1. Community-based linguistics
First, in linguistics (especially missionary linguistics and Bible translation) these days there is a thing called participatory methods, where they gather stakeholders from an ethnic group and do activities to help them discover the needs of their language, the structure of their language, etc. so they can help make a group decision.
2. Consensus vs the father/patron
I lived in Taiwan for three years, in Thailand for six years, and in Myanmar for a year and a half. In Taiwan, the older generation was more oriented toward the father-figure, department head, or patron calling the shots like in the Confucian model (although the mother actually called most of the shots in things like family worship), whereas consensus was more valued among the 20s-30s generation. When I went on a trip to China with a fellow American and a group of Taiwanese, every decision (such as what hotel to stay at) took a long time because the Taiwanese had to discuss it at length and come to a group decision.

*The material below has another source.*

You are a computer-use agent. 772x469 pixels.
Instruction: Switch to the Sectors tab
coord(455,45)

3. In the tribal groups of northern Myanmar that I researched for my linguistics MA thesis, there was an ideology of "unity is good", but in actual practice, groups were often very fractious, and would split off from each other when they didn't agree. Anthropologist Edmund Leach described two kinds of village sociopolitical system in Jinghpaw villages: gumlau (democratic, egalitarian, rebellious, anarchic, ruled by a council) and gumsa (hierarchical, ruled by a chief). Among the Rawang ethnic group that I studied, one of the most influential leaders in the 20th century, Rawang Bezidø, was the son of a shaman who converted to Christianity and helped missionary Robert Morse create an orthography and translate the Bible into his language. According to his daughter, Bezidø's house was a gathering place and lodging house for travelers from all over the region, and so Bezidø was able to learn the news from all around and use this to make wise decisions that led to peace.

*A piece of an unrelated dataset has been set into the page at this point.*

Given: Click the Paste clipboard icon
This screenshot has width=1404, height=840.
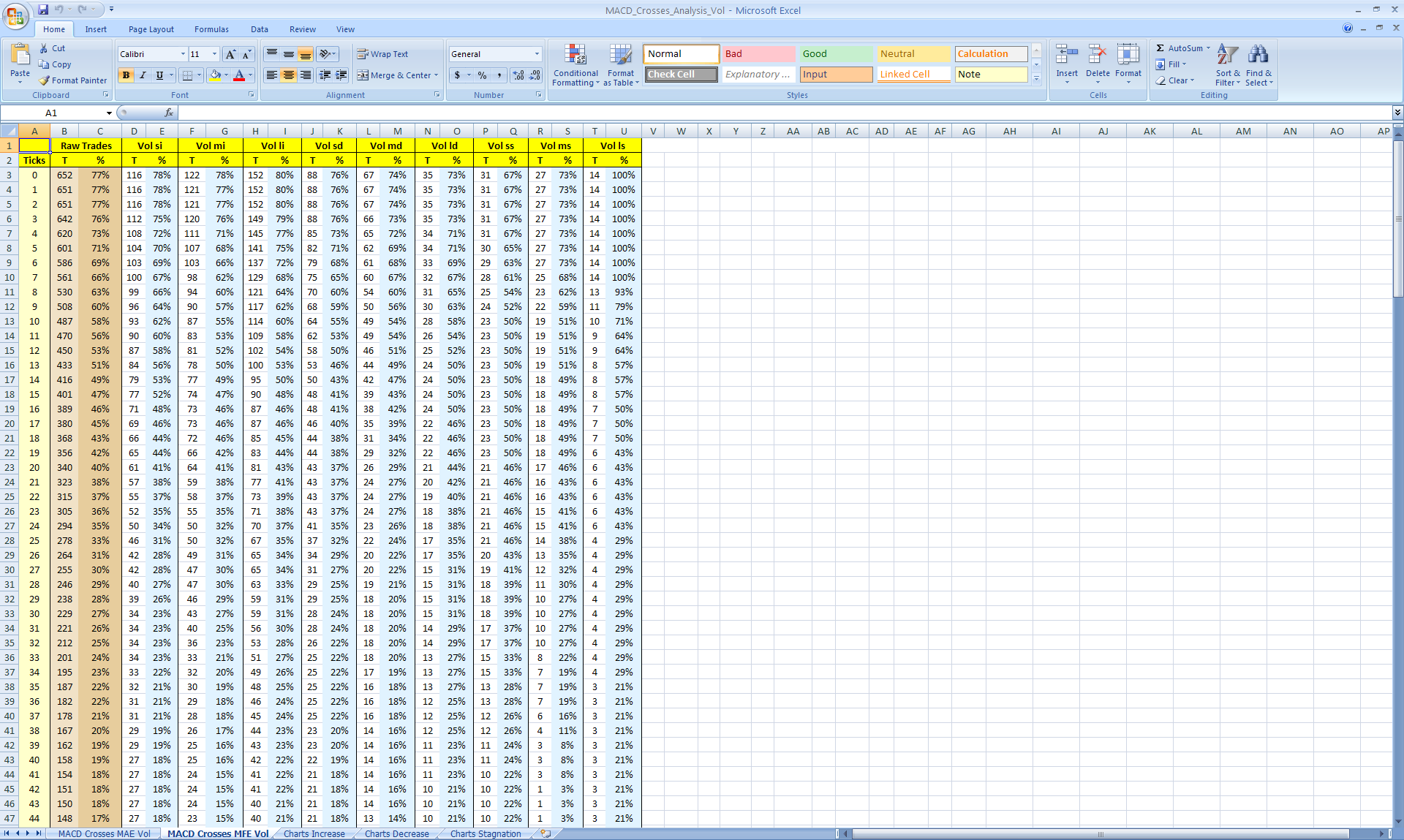Looking at the screenshot, I should [20, 55].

4. The idea of personal boundaries is popular in counseling psychology. Its most famous proponents in Christian circles are Henry Cloud and John Townsend in an eponymous series of books. I think it comes from Murray Bowen and Margaret Mahler's models of psychological individuation as a way to separate from dysfunctional family roles. At the center, however, there is a conception of personal autonomy and choice that seems to be self-focused in a way that the Bible is not, and this often contributes to cross-generational estrangements in families where the older generation is not familiar with the new expectations and language of psychologists that the younger generation is using. In her book on friendship, Platonic, Marisa Franco summarizes research on a me-centered vs a we-centered view of boundaries that offers a helpful corrective to this.
Do you have any way forward on Item 4, especially from the monastic writings?

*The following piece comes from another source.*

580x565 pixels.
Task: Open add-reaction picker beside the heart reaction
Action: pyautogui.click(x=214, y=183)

Interesting post. It seems that people today, both in and out of the church, see collective action/democracy as a way of achieving individuality and interacting with destiny.
I've been thinking a lot about Simone Weil's quote, “Only human beings have an eternal destiny. Human collectivities have not got one.” Elsewhere she says, “Idolatry is the name of the error which attributes a sacred character to the collectivity; and it is the commonest of crimes, at all times, at all places.”
I know Weil wasn't a Christian in the orthodox sense, but I think she's correct here. The church is a collective, but has an eternal destiny, right? But, mystically, the church is also an individual: the bride of Christ.
I think to the extent the church participates in the idolatry of democracy, it is a mere collective. To the extent it consists of those who abide in Christ and Christ abided in them, it is achieving its destiny.
Somehow this all seems relevant to what you're talking about here, but I'm not sure.